Probability Addition Rule - Formula & Examples
Probability is an idea which helps to find how certain events are to happen. It is based on observations of certain events. Probability is one of the most important topics of the mathematics. Probability of an certain event, say $A$ is symbolized by $P(A)$. Always it lies between  0 and 1.

We define probability as the number of outcomes of an event associated with a random experiment divided by the total number of outcomes possible in that experiment. Let $n (S)$ denote the number of outcomes of the experiment and A be an event whose outcomes are $n (A)$. Then, probability of occurrence of event A is given by: $P (A)$ = $\frac{n (A)}{n (S)}$.

Suppose we have two events X and Y associated with a random experiment E. then the probability of occurrence of either X or Y or both is given by:

$P (X\ or\  Y)$ = $P (X) + P (Y)$ – $P (X\ and Y)$

$\rightarrow$ $P (X \cup Y)$ = $P (X) + P (Y)$ - $P (X  \cap Y)$

Where $P (X)$ is the probability of occurrence of event $X, P (Y)$ is the probability of occurrence of event $Y$ and $P (X\  and\  Y)$ [also written as $P (X\ \cap  Y)$ is the probability of occurrence of both $X$ and $Y$ events simultaneously.

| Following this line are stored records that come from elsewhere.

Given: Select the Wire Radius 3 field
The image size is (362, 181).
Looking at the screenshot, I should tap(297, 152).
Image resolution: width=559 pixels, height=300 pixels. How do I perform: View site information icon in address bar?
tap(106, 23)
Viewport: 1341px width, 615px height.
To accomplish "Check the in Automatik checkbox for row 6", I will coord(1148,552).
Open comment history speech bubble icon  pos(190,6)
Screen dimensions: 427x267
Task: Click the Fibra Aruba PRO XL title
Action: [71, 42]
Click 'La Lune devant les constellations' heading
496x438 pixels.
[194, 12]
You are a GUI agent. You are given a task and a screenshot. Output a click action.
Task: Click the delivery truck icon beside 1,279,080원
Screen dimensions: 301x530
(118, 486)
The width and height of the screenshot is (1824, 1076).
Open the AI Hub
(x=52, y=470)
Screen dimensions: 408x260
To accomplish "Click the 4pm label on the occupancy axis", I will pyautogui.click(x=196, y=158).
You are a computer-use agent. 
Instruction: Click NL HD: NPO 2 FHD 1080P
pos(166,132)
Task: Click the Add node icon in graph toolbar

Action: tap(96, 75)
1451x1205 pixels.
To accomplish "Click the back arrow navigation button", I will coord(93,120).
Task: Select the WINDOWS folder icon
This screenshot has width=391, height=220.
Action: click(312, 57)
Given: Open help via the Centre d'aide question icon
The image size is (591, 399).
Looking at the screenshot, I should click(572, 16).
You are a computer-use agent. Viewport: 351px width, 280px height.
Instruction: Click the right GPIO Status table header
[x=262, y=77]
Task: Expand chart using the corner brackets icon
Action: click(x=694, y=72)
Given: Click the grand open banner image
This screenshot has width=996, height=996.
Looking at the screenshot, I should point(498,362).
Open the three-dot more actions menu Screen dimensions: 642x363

When the two events $X$ and $Y$ are mutually exclusive that is the occurrence of event $X$ does not affects the probability occurrence of event Y or vice versa. In this case the intersection probability that is $P (X \cap Y)$ = 0. And we have,

$P (X\  or\  Y)$ = $P (X)$ + $P (Y)$

Word Problems

Some examples on probability addition rule are illustrated below:

Example 1:
We have rolled a six sided die. Find the probability of getting an even number or a 5.

Solution:

Let E be the experiment of rolling a die and S be the sample space, then 

S = {2, 4, 1, 5, 3, 6} => n (S) = 6

A = event of getting an even number = {4, 2, 6} => n (A) = 3

B = event of getting a 5 = {5} => n (B) = 1

So we have P (A) = $\frac{3}{6}$, P (B) = $\frac{1}{6}$.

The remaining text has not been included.